Scientific classification
- Kingdom: Animalia
- Phylum: Chordata
- Class: Actinopterygii
- Order: Cichliformes
- Family: Cichlidae
- Genus: Coptodon
- Species: C. nigrans
- Binomial name: Coptodon nigrans (Dunz & Schliewen, 2010)
- Synonyms: Tilapia nigrans Dunz & Schliewen, 2010

= Coptodon nigrans =

- Authority: (Dunz & Schliewen, 2010)
- Conservation status: CR
- Synonyms: Tilapia nigrans Dunz & Schliewen, 2010

Species of fish

Coptodon nigrans is a species of fish in the cichlid family. It is endemic to Lake Ejagham in western Cameroon.

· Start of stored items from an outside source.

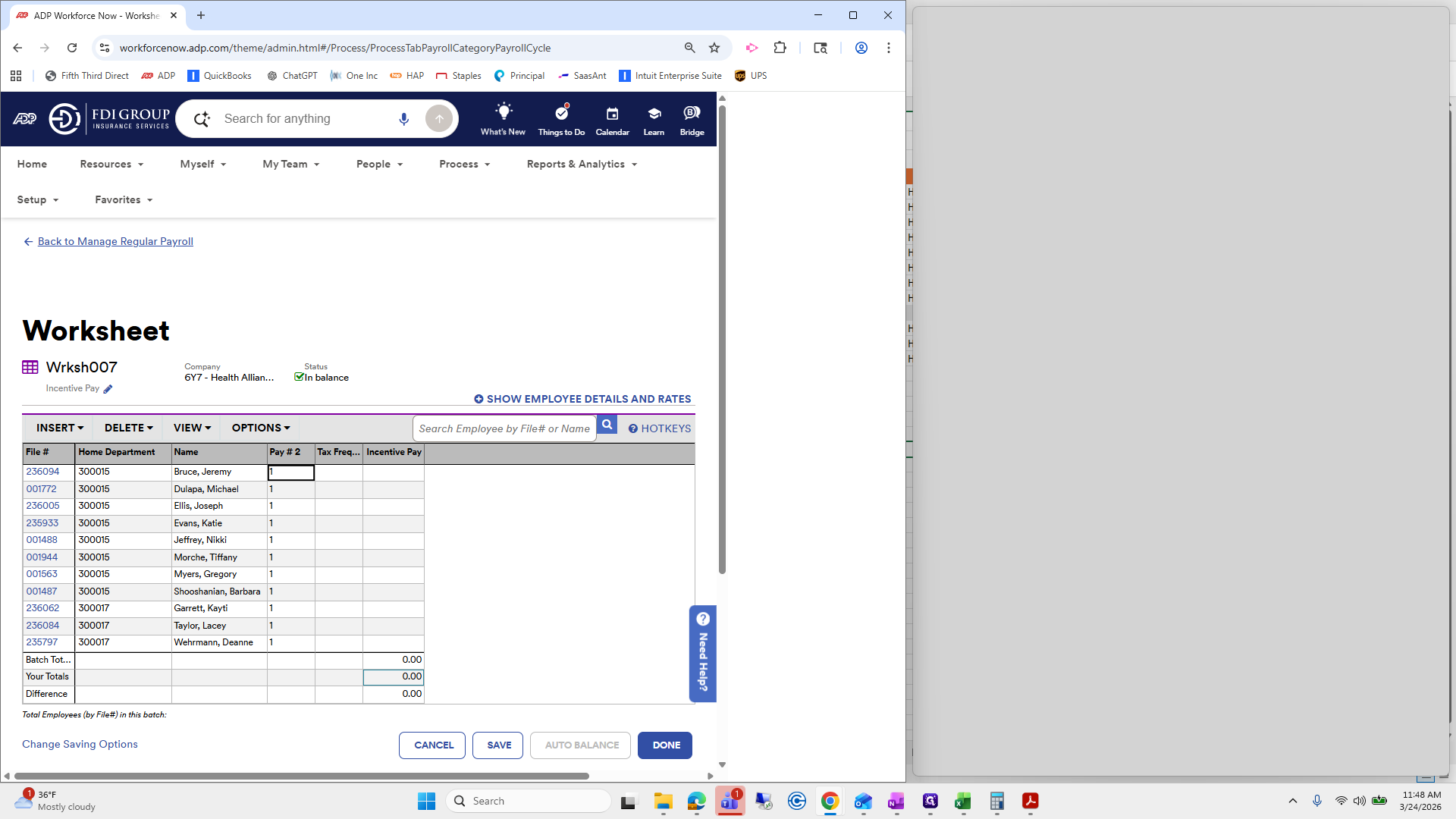
Task: Click the Search Employee by File# field
Action: click(504, 428)
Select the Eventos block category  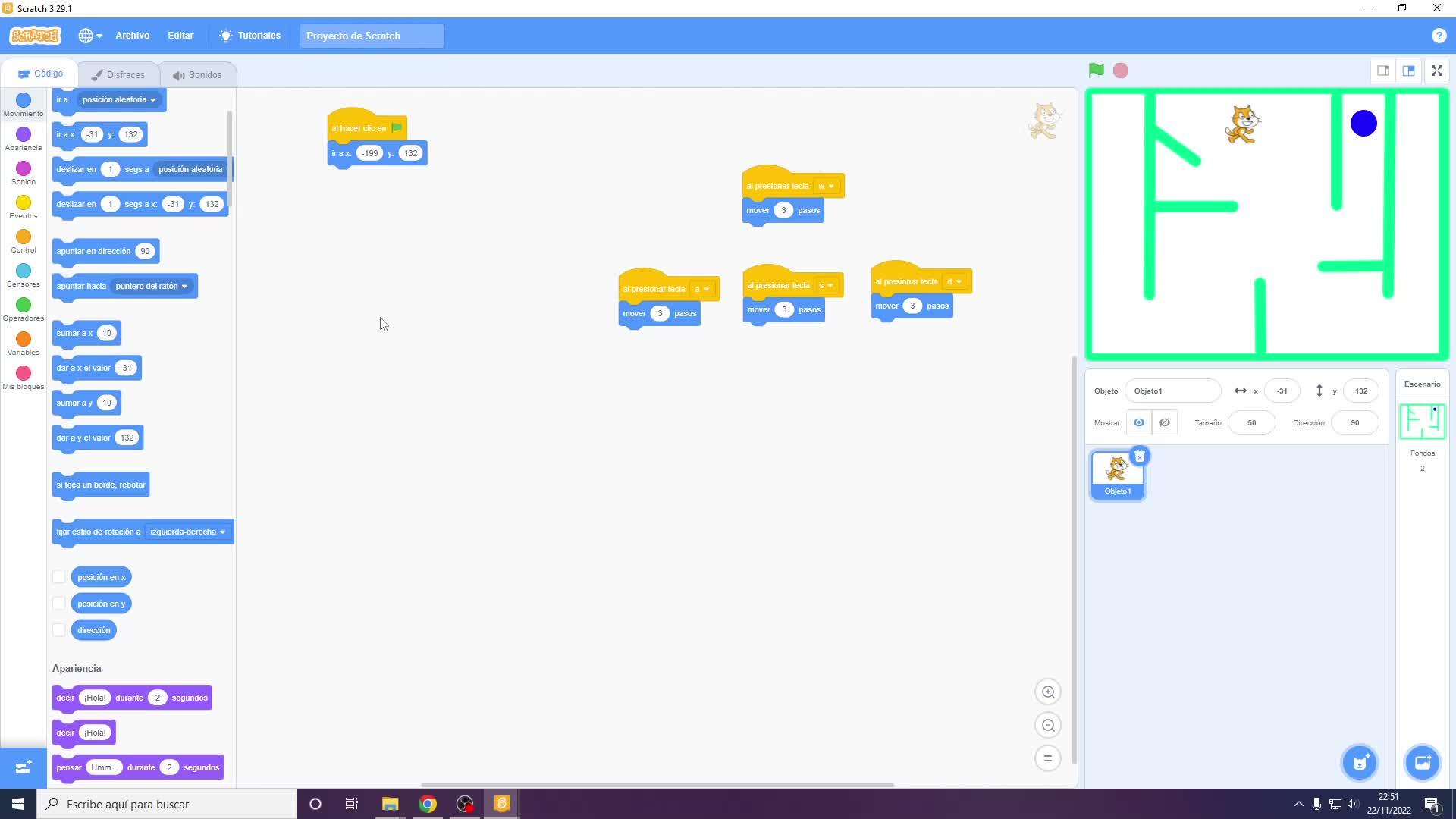(23, 206)
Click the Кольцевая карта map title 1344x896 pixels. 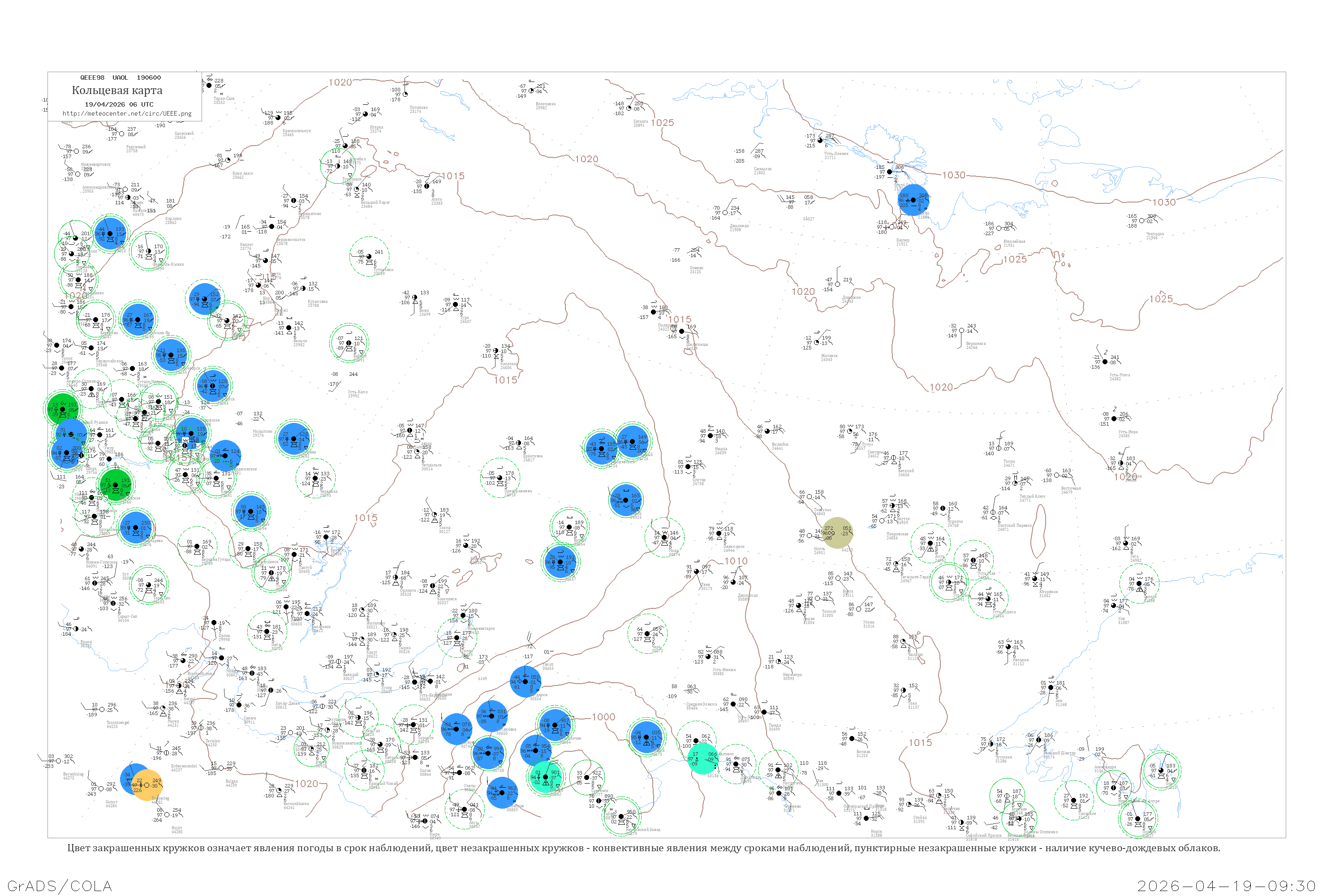[x=116, y=90]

It was only scientifically described in 2010 and was only rated by the IUCN in 2023, and it faces the same risks as the critically endangered C. deckerti, which is threatened by pollution and sedimentation from human activities, a catfish from the genus Parauchenoglanis that has been introduced to the lake, and potentially also by large emissions of carbon dioxide (CO_{2}) from the lake's bottom (compare Lake Nyos), although Ejagham is too shallow to contain very high amounts of this gas.

It reaches up to 15.3 cm in standard length, and closely resembles the smaller C. deckerti.